A dare inizio ad Unexplored è l’atmosferica That Day Will Come. Scintillii e clangori metallici, tastiere neoprogressive e riff matematici definiscono un sound articolato che si avviluppa su complesse strutture circolari e nervosi affondi chitarristici. La scrittura di Sergio si lascia volutamente contaminare dalle spigolose sonorità degli Indukti di “Freder”: basso minaccioso, tastiere oscure e scansioni ritmiche frammentate tradiscono influenze orientali, mentre la solenne chitarra getta lo sguardo allo stimato Rothery.

Silver si lega a doppio filo al prog italiano degli anni ’70. Tastiere nocenziane, chitarra todariana e stratificazioni vocali confermano la viscerale ammirazione dei Phoenix Again per il Banco, mentre le sonorità mediterranee tradiscono visioni e colori della “Palepoli” degli Osanna. Va sottolineato, però, che il sound della band bresciana brilla di luce propria risultando fresco, originale e mai derivativo.

A darne conferma è anche The Bridge Of Geese splendida ballata acustica di chiara ascendenza medievale che, pur ripercorrendo i sentieri battuti dal menestrello Branduardi, riesce a sfoderare insolite sonorità epiche.
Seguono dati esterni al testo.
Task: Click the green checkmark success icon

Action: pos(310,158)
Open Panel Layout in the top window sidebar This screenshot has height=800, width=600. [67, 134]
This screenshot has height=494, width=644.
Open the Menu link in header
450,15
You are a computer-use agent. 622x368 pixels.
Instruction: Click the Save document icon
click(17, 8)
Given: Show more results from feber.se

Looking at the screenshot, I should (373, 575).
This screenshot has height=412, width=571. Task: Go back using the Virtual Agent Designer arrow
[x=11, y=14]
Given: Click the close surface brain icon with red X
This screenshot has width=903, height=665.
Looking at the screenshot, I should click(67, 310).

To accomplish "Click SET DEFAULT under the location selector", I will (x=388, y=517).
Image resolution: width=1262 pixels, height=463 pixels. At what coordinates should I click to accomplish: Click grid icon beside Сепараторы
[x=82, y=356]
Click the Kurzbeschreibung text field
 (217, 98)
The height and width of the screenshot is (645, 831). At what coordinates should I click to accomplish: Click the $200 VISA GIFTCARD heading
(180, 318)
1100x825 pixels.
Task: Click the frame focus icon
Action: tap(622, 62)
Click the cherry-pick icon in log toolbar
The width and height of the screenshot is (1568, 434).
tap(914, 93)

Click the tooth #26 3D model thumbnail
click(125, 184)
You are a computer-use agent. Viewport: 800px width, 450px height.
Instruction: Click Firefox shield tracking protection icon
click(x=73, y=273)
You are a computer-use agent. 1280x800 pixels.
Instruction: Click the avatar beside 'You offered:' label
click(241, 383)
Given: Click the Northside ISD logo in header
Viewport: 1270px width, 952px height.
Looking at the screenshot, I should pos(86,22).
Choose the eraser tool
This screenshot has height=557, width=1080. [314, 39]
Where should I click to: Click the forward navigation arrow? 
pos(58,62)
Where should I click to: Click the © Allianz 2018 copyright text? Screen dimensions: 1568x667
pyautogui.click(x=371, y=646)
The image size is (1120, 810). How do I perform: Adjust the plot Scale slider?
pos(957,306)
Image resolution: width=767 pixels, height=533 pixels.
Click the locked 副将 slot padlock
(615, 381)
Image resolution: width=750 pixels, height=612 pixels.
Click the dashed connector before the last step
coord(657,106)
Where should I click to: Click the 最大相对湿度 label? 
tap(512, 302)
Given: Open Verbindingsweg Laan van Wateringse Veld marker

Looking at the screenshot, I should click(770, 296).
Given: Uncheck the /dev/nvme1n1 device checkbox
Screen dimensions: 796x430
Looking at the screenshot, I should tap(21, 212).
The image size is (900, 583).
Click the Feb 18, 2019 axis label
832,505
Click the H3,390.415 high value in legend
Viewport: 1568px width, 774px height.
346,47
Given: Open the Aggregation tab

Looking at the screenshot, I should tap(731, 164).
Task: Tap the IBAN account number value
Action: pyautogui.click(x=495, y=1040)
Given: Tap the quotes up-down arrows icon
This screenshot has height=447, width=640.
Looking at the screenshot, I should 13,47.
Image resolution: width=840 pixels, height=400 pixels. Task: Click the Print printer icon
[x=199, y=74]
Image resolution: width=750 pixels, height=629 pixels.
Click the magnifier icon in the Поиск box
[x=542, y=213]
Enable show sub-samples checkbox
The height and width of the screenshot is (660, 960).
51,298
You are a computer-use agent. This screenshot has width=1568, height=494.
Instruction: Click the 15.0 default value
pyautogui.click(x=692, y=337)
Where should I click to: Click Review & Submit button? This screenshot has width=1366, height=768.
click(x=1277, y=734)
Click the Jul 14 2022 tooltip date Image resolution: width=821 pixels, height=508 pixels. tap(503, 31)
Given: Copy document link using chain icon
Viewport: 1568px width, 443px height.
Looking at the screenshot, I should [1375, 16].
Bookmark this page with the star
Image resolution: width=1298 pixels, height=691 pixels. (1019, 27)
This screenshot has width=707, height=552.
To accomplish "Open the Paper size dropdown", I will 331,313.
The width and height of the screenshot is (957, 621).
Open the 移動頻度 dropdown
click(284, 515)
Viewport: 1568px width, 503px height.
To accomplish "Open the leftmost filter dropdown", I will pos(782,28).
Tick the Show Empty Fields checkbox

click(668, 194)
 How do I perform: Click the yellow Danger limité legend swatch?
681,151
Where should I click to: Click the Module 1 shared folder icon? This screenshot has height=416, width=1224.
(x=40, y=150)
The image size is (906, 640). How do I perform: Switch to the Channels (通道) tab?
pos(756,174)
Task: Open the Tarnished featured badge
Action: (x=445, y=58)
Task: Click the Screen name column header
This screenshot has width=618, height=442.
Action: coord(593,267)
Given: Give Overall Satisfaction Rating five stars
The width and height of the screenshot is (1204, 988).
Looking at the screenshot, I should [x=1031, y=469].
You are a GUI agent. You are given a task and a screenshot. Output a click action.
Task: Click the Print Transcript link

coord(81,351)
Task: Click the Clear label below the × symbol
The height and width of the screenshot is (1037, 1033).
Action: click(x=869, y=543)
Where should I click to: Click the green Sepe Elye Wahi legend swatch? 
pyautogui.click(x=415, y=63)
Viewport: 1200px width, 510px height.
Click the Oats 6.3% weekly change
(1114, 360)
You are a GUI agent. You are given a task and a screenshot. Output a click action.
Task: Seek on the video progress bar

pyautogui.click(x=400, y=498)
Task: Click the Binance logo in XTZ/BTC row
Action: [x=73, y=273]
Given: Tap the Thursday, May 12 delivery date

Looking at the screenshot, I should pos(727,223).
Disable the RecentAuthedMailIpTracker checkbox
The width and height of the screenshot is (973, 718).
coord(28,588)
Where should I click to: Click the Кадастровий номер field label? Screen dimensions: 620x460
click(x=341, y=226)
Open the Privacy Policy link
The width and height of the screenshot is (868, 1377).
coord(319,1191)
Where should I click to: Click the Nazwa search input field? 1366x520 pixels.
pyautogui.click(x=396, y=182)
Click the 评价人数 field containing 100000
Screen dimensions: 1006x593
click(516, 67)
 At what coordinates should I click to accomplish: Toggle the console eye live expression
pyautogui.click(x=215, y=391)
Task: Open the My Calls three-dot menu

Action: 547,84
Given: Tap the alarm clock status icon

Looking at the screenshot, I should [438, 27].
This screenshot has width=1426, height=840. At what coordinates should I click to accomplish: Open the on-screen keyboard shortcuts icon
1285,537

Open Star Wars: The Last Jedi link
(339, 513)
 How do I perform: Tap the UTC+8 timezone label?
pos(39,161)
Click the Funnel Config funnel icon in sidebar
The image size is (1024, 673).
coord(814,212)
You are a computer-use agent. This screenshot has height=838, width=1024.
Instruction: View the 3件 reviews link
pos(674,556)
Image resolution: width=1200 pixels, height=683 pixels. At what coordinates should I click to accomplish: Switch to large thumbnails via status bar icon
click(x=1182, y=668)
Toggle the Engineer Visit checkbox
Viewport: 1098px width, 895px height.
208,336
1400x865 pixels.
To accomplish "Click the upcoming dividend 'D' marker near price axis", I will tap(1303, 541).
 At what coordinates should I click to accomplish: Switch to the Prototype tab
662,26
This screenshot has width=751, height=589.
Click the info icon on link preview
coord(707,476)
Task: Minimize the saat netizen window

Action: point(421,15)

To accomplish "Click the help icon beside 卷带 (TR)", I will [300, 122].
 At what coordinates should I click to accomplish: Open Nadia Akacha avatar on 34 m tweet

Un atmosferico Mellotron scorta chitarre e tastiere in un’avvincente cavalcata dark prog che arriva a lambire i confini espressionistici della crimsoniana “Sailor’s Tale”.

L’estetica sonora di “Red”, invece, influenza la sbilenca Whisky, che si struttura su ritmiche scomposte, riff fratturati, accordi circolari, suoni allarmanti e un Mellotron nero come la pece. Lo stile compositivo di stampo frippiano di Sergio e Silvano è qui nobilitato da un’esecuzione impeccabile che non rinuncia ai tecnicismi (tipici di certo prog metal) ma che si lascia contaminare da piacevoli screziature blues rock.

Close To You appartiene a quelle gemme acustiche, classicheggianti e mediterranee, che hanno spinto il prog italiano fuori dai confini nazionali. È ancora una volta la chitarra di Sergio a mediare i marcati accenti ritmici di Mussida con il più morbido e caldo tocco di Maltese in una sorta di “intervallo” atmosferico che spinge la comitiva bresciana tra assolati paesaggi meridionali.

Le soluzioni immaginifiche dei Phoenix Again si condensano nelle luminose aperture di Valle della Luna. Se la chitarra acustica e le tastiere descrivono scenari aerei e cristallini, il morbido basso e la calda batteria forniscono al brano una trama sonora più fitta e corposa. L’improvvisa irruzione di squillanti tastiere nocenziane e solenni chitarre wilsoniane apre uno squarcio spaziotemporale dal quale fuoriescono suoni contemporanei che si dilatano in vibranti affondi prog e liquidi riverberi psych-space.

La fiaba To Be Afraid – Ansia è una ballata acustica dai toni malinconici che fa tesoro della lezione dei Camel di “The Snow Goose” muovendosi per sottrazioni sonore e sovrapposizioni vocali. Al giro di boa il clima si rabbuia favorendo soluzioni inquiete che sprofondano in ansiogene spirali elettriche per poi risollevarsi aggrappandosi disperatamente al graduale crescendo della solenne chitarra. Le nubi si diradano solo nel finale, quando un canto watersiano stempera i ricordi dolorosi con desideri positivi.

Su questa intensa coda emotiva, Great Event porta a conclusione l’album tra melodie rilassate, archi vibranti e cori celestiali. La closer si struttura su due diversi episodi – elettrico/rock il primo, acustico/flamenco il secondo – che, intervallati da una pausa silenziosa a mo’ di ghost track, offrono ad Unexplored due finali alternativi.